■ **PROBLEM DETAILS**: Starting at the line below holding "Portal de Transparencia [button] (158, 205)" and stopping at the line holding "[Twitter] (24, 2486)", print every line exactly, both ends included, and leave the rest out.

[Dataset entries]
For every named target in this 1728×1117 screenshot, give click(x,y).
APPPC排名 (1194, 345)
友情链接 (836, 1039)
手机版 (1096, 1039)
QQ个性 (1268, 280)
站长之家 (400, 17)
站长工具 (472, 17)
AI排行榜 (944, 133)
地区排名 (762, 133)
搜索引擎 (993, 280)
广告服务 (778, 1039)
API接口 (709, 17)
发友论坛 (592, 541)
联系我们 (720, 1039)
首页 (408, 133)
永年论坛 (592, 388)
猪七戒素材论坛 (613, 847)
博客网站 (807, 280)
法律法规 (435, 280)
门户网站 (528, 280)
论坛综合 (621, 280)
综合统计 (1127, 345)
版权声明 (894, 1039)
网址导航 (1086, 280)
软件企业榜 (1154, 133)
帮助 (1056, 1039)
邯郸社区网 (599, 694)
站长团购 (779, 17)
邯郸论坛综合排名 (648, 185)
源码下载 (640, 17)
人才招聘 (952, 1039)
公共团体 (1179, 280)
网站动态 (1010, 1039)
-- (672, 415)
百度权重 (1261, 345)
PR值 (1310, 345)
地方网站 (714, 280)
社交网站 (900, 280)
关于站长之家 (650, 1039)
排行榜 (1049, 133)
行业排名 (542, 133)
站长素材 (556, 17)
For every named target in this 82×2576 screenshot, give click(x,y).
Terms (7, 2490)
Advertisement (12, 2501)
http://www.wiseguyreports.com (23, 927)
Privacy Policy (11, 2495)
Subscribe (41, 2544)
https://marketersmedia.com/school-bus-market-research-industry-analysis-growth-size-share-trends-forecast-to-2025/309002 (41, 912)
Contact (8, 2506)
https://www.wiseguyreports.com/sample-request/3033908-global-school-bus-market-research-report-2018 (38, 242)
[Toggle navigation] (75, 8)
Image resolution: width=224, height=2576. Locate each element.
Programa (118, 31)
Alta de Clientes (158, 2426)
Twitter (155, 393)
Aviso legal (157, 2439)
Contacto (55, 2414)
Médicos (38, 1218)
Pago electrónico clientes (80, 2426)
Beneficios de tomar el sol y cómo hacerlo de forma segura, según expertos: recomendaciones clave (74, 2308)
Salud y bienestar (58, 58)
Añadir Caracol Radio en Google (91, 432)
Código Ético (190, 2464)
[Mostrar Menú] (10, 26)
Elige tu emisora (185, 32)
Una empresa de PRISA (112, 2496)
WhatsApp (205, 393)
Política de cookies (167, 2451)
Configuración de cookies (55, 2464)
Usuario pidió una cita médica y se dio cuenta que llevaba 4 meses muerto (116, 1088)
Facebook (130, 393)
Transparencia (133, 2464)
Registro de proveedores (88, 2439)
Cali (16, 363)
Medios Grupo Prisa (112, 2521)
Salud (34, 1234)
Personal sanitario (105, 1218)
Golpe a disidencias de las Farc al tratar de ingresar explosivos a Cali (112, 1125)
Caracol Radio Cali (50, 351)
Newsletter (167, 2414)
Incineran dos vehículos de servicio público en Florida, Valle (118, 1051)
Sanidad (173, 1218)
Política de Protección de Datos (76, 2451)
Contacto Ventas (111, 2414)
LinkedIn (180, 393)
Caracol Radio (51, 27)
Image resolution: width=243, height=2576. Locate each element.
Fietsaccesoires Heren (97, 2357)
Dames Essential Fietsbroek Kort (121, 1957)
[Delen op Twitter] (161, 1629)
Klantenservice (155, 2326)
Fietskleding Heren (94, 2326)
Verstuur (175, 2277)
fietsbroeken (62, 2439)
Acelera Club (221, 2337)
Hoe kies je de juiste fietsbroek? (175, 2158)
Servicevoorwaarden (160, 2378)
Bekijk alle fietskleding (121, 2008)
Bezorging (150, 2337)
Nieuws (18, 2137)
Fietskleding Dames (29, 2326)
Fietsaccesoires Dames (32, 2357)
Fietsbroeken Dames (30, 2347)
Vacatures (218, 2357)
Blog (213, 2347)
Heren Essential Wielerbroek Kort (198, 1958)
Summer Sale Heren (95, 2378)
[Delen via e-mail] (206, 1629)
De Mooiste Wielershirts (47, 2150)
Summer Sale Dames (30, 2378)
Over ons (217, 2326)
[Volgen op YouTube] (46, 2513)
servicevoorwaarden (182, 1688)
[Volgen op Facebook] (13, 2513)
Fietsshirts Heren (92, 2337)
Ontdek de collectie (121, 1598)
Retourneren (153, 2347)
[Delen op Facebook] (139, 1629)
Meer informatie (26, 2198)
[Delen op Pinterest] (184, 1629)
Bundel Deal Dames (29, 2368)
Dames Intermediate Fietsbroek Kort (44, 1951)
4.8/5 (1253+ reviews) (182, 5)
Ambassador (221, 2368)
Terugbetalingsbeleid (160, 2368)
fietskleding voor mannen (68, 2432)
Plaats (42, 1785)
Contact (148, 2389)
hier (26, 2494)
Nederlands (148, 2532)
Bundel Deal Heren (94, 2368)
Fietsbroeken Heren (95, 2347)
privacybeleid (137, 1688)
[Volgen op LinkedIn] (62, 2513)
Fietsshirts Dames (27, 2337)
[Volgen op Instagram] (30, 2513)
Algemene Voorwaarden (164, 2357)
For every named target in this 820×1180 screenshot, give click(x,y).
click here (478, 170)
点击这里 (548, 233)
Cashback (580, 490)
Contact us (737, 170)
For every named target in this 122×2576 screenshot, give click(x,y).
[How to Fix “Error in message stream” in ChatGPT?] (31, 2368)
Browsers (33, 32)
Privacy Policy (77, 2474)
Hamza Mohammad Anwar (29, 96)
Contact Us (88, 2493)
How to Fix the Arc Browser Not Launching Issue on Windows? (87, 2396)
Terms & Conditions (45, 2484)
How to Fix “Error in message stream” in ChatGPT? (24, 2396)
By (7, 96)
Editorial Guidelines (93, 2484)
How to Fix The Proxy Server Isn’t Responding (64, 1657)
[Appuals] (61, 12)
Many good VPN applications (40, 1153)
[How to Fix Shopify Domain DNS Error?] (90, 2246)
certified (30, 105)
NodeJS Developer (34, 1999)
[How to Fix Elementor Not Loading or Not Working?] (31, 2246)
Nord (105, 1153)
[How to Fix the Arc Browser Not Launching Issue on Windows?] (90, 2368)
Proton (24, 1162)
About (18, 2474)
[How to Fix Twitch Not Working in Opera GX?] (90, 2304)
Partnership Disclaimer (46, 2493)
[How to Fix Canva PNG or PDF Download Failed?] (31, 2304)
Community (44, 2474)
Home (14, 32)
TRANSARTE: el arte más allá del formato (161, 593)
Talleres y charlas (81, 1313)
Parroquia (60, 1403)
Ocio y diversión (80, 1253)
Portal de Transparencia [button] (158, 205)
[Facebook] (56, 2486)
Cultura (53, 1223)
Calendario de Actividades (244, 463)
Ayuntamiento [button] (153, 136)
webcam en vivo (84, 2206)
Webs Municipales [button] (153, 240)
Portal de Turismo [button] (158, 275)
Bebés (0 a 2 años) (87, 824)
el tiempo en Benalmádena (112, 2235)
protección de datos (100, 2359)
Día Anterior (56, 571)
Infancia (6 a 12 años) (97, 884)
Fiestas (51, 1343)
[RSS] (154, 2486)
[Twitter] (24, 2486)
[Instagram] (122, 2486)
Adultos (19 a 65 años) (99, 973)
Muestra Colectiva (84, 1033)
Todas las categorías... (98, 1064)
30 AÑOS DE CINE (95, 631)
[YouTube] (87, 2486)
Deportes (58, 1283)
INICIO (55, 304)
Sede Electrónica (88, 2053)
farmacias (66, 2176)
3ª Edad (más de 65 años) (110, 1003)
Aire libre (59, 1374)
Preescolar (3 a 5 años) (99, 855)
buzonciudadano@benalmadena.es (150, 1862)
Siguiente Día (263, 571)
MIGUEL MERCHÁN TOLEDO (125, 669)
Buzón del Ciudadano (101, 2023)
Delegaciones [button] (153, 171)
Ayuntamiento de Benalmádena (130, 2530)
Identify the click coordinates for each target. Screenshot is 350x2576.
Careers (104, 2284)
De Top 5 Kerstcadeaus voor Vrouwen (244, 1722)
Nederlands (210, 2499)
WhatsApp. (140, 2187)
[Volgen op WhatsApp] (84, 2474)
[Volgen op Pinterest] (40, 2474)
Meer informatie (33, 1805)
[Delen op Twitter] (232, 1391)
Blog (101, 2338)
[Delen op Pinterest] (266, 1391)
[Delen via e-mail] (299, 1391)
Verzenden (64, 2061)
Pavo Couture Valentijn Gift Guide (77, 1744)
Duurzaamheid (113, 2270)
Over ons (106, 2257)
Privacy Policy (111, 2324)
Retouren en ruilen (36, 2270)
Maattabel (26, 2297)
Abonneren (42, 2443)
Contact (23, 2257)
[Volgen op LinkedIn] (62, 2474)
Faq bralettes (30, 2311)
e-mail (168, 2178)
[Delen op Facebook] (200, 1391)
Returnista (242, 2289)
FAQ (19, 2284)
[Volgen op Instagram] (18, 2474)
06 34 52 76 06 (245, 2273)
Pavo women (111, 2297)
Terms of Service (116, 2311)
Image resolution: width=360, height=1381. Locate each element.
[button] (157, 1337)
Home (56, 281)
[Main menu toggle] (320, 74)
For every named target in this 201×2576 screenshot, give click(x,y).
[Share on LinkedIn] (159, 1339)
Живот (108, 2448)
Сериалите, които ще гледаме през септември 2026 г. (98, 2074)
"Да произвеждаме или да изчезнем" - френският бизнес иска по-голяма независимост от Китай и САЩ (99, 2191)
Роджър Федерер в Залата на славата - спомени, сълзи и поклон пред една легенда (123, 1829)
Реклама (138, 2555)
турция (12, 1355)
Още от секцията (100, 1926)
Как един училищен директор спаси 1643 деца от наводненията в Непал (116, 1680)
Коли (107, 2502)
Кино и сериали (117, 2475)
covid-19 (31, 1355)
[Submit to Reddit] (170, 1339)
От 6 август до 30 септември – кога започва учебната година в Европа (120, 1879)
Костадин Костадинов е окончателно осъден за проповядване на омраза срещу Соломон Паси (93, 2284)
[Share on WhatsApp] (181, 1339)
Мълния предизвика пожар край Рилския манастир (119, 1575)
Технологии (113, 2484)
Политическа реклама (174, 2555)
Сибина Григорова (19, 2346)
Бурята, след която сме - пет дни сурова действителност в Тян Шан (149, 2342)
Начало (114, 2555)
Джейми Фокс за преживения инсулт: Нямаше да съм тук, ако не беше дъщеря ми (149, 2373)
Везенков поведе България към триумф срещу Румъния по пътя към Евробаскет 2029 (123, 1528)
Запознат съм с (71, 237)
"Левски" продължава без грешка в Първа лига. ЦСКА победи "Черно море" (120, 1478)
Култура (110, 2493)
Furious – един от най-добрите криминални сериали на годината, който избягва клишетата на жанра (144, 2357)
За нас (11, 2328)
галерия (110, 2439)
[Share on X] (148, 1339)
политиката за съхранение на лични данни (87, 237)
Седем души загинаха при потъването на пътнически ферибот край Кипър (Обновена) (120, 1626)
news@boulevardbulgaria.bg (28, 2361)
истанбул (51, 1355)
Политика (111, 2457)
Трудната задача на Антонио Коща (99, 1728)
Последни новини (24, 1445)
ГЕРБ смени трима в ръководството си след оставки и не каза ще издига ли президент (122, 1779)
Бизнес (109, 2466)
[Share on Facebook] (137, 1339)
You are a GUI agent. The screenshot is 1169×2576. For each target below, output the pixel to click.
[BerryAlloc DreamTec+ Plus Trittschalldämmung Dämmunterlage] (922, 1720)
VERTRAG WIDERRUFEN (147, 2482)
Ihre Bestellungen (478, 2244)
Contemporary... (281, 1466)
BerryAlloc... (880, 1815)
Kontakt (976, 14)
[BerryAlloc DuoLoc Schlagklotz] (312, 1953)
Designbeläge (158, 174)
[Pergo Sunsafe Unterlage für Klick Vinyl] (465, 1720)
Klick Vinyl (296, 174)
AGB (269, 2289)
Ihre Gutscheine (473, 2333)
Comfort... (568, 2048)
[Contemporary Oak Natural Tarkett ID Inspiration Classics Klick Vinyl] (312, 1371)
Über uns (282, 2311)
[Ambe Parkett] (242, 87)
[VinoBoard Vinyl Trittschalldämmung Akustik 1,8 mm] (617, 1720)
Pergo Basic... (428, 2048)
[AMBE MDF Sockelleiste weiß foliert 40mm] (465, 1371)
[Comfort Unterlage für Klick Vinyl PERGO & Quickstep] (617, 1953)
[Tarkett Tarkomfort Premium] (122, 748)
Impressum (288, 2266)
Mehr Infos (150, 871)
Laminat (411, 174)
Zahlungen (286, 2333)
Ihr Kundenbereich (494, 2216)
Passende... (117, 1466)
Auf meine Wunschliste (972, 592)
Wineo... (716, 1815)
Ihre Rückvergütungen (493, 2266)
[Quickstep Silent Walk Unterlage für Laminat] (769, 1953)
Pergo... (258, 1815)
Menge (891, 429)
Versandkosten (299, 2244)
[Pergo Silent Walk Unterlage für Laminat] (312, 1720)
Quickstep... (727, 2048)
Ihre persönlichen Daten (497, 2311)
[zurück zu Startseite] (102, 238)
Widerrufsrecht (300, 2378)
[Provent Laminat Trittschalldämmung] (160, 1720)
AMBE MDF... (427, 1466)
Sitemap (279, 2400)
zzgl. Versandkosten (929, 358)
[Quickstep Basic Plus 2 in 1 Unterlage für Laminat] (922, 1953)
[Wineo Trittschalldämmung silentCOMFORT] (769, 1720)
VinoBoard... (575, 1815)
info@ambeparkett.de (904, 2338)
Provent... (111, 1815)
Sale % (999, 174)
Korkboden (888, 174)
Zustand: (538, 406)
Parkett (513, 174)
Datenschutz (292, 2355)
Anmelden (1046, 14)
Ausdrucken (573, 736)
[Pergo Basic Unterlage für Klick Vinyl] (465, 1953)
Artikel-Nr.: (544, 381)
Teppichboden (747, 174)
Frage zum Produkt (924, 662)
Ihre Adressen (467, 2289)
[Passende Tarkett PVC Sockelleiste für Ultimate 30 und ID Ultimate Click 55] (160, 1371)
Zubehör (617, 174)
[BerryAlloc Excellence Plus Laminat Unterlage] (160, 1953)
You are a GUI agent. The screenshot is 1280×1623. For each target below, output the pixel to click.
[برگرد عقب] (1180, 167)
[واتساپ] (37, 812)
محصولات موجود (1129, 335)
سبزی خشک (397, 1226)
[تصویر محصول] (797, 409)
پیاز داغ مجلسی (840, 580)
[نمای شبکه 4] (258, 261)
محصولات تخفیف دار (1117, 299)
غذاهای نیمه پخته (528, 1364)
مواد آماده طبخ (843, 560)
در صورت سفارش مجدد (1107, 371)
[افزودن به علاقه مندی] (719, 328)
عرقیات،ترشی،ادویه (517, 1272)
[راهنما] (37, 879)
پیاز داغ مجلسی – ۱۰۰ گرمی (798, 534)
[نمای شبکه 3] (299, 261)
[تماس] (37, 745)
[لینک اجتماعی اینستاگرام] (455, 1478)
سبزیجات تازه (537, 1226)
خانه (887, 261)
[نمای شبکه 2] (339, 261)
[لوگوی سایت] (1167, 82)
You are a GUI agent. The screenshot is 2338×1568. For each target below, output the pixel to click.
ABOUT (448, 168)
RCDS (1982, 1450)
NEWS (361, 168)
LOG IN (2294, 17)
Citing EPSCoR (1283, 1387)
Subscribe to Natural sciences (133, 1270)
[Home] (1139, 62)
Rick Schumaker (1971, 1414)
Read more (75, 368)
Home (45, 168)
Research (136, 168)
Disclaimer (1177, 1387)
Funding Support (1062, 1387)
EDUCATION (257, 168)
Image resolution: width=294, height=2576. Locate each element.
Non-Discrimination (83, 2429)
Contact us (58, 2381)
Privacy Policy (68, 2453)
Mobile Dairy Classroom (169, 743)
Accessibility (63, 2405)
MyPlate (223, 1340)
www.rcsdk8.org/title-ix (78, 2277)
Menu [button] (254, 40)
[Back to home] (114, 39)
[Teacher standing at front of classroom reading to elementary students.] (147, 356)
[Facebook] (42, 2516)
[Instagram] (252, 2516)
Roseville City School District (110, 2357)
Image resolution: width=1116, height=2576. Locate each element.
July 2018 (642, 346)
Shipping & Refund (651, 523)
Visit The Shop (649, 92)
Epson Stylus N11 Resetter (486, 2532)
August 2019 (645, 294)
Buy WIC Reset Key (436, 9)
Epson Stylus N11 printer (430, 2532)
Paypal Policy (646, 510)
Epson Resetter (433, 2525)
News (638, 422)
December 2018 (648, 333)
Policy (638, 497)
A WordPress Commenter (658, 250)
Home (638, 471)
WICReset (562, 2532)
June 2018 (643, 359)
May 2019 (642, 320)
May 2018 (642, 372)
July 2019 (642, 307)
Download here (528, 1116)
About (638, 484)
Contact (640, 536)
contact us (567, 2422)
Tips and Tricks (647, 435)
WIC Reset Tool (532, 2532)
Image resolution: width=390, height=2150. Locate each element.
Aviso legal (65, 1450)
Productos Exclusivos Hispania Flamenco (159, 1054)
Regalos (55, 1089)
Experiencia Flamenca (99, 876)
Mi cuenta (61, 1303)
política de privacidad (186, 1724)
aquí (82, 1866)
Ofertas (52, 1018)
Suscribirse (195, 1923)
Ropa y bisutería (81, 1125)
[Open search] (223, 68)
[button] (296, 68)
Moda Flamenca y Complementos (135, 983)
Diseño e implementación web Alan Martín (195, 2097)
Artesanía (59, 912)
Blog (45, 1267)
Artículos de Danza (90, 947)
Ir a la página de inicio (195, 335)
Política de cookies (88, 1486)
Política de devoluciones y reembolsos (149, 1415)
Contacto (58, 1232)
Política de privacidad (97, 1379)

■ **EXERCISE RESPONSE**:
Portal de Transparencia [button] (158, 205)
[Facebook] (56, 2486)
Cultura (53, 1223)
Calendario de Actividades (244, 463)
Ayuntamiento [button] (153, 136)
webcam en vivo (84, 2206)
Webs Municipales [button] (153, 240)
Portal de Turismo [button] (158, 275)
Bebés (0 a 2 años) (87, 824)
el tiempo en Benalmádena (112, 2235)
protección de datos (100, 2359)
Día Anterior (56, 571)
Infancia (6 a 12 años) (97, 884)
Fiestas (51, 1343)
[RSS] (154, 2486)
[Twitter] (24, 2486)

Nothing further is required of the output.